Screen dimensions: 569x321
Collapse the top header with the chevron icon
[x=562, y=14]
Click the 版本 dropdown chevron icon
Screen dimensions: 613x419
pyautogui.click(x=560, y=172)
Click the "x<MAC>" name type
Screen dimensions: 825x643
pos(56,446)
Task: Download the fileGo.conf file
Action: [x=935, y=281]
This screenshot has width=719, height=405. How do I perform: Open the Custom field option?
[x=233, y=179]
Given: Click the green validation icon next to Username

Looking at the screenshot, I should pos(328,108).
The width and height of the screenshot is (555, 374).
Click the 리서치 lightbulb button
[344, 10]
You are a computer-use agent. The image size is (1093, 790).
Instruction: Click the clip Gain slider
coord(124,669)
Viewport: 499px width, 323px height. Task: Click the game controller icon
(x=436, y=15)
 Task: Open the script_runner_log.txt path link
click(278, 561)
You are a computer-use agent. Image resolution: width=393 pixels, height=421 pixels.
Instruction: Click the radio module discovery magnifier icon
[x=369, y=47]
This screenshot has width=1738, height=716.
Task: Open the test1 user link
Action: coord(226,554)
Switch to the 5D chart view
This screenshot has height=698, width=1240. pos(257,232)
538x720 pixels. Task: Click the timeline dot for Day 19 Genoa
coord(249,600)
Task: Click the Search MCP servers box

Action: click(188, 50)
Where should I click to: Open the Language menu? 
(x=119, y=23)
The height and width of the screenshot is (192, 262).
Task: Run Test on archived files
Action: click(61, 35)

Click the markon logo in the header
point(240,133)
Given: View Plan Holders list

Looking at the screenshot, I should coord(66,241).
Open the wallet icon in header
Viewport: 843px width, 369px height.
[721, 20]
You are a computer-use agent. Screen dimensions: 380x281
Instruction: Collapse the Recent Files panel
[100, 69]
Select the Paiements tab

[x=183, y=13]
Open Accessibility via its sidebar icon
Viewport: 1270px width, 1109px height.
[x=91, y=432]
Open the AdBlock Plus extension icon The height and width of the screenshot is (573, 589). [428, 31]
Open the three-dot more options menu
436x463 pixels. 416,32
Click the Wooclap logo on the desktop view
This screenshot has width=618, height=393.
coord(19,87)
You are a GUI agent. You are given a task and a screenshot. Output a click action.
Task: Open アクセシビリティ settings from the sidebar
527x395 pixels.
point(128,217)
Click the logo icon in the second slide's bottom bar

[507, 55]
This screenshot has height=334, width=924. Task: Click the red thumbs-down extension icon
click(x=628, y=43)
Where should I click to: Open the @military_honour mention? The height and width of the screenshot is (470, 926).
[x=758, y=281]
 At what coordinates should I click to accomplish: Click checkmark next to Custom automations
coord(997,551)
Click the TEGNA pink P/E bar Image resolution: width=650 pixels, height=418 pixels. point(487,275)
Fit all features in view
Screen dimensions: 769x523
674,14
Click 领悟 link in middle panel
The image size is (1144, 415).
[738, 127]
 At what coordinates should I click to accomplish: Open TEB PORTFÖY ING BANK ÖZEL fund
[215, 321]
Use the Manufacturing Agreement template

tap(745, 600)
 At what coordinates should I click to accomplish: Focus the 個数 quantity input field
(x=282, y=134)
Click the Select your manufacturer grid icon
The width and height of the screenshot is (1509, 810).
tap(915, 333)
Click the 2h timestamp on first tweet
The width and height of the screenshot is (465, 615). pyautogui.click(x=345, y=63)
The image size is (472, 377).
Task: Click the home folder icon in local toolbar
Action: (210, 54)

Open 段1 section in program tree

***

### PROBLEM DESCRIPTION
Using the data above, extract exactly the lines from the one that holds "Viewport: 843px width, 369px height." to the one that holds "Open the AdBlock", both ends included, and no others.

### SOLUTION TO THE EXERCISE
Viewport: 843px width, 369px height.
[721, 20]
You are a computer-use agent. Screen dimensions: 380x281
Instruction: Collapse the Recent Files panel
[100, 69]
Select the Paiements tab

[x=183, y=13]
Open Accessibility via its sidebar icon
Viewport: 1270px width, 1109px height.
[x=91, y=432]
Open the AdBlock Plus extension icon The height and width of the screenshot is (573, 589). [428, 31]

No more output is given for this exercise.